§ TEXT SECTION
####################
Another bonus of passion fruit: 100% tropical fruit purees come in convenient frozen pouches in the Latin aisle at the grocery store, so you can have wonderfully ripe, fragrant passion fruity foods at any time of the year.
*Within reason; I’m not going to go all Ice-9 and turn the seas into curd or anything.
Luckily, it totally worked, and before you could say “Bob’s your uncle!”* I had a lovely bowl of marigold-colored, deeply flavored curd. I covered it with plastic wrap, pushing the wrap down onto the curd’s surface so it wouldn’t form a skin (the curd, not the wrap; the wrap is already a skin, is it not?) and left it in the fridge to chill…
For roughly 3 minutes. Yes, I know I should have given it a little longer to cool down and firm up, but that would have meant waiting longer to eat pound cake, and waiting to eat pound cake is not one of my strong suits. Especially since I’d already eaten the cake from the overflow mini-bundt pan and found it to be painfully good.
Movie back on. It’s hard to bang these things out in an hour. Sometimes you need a brain break, which Mira Sorvino’s “acting” amply provides.
####################
§ WORK INSTRUCTION 1
Copy the part of the passion fruit text starting with "Luckily, it totally" and going on through "be painfully good.".
§ WORK INSTRUCTION 2
Summarize the passion fruit text in three sentences.
####################
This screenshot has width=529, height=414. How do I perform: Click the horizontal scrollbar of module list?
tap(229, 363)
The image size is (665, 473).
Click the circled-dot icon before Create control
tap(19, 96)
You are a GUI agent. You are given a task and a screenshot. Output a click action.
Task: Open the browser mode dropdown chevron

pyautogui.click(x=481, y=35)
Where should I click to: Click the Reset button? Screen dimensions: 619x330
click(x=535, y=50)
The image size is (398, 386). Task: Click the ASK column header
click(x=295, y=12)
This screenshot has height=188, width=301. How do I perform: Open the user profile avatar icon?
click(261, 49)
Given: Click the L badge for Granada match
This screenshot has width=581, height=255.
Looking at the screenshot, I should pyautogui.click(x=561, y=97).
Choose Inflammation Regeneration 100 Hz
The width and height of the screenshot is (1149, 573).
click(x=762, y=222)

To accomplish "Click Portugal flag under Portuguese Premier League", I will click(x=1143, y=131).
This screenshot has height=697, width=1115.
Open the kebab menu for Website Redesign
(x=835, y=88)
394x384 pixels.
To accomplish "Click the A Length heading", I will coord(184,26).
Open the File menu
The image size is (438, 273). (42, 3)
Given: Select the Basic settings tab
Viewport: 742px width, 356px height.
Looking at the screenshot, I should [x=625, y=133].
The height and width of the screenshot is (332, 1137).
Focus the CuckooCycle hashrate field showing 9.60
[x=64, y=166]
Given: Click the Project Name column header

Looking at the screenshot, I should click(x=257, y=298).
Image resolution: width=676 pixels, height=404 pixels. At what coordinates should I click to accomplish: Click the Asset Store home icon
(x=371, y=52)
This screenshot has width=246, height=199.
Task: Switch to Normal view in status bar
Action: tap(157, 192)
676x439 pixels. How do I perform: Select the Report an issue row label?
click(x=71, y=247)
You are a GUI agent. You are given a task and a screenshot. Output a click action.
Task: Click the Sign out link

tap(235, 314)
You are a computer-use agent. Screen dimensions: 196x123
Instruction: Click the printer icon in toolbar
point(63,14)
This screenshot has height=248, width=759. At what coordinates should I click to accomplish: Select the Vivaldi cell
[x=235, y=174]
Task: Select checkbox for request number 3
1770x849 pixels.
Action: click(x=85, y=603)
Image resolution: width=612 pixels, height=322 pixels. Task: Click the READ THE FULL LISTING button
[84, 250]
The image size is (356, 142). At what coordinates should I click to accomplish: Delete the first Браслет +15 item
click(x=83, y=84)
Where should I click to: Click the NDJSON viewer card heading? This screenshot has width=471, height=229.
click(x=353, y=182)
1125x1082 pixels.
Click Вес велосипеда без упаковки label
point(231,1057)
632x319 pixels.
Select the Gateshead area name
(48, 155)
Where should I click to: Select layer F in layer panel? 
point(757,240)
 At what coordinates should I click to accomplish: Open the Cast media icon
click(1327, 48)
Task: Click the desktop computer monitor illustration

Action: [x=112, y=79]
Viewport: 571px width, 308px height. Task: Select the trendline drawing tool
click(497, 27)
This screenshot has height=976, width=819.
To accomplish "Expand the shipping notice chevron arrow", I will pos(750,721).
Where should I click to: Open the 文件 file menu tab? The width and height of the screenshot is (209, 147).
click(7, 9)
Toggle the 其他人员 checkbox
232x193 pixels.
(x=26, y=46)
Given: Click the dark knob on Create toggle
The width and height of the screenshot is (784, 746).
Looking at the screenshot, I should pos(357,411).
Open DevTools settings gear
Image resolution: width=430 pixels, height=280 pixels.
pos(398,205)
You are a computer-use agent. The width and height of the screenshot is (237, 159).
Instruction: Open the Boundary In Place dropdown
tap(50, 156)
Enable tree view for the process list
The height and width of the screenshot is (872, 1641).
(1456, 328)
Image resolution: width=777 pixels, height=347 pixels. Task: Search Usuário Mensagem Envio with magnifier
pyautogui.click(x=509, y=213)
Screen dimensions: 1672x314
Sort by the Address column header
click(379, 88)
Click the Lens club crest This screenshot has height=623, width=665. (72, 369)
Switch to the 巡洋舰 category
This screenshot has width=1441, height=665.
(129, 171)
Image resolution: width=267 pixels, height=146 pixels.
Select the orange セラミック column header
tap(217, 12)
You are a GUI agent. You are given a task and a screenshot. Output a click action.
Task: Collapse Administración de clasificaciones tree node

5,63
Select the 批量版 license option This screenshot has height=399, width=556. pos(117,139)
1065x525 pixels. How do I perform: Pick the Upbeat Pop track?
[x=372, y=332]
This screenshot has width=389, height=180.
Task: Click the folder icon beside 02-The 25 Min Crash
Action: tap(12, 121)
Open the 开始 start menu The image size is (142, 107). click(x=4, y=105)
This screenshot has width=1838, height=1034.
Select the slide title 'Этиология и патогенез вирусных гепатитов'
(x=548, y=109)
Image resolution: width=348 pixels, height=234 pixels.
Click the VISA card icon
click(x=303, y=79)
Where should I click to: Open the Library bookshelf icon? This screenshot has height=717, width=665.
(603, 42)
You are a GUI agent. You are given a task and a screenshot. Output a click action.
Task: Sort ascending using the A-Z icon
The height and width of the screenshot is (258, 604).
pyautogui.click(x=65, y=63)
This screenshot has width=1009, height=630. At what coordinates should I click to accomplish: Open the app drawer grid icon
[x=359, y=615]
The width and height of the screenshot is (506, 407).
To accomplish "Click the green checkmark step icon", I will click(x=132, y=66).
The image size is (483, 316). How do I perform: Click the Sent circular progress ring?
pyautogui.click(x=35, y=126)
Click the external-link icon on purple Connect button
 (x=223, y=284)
####################
§ EXERCISE OUTPUT 1
Luckily, it totally worked, and before you could say “Bob’s your uncle!”* I had a lovely bowl of marigold-colored, deeply flavored curd. I covered it with plastic wrap, pushing the wrap down onto the curd’s surface so it wouldn’t form a skin (the curd, not the wrap; the wrap is already a skin, is it not?) and left it in the fridge to chill…
For roughly 3 minutes. Yes, I know I should have given it a little longer to cool down and firm up, but that would have meant waiting longer to eat pound cake, and waiting to eat pound cake is not one of my strong suits. Especially since I’d already eaten the cake from the overflow mini-bundt pan and found it to be painfully good.

§ EXERCISE OUTPUT 2
Passion fruit puree comes in frozen pouches in the Latin aisle of the grocery store, so passion fruit foods can be made at any time of year. The writer made a marigold-colored, deeply flavored curd, covered it with plastic wrap pressed onto its surface to keep a skin from forming, and put it in the fridge to chill. It chilled for only about three minutes, because waiting longer would have meant waiting longer to eat pound cake.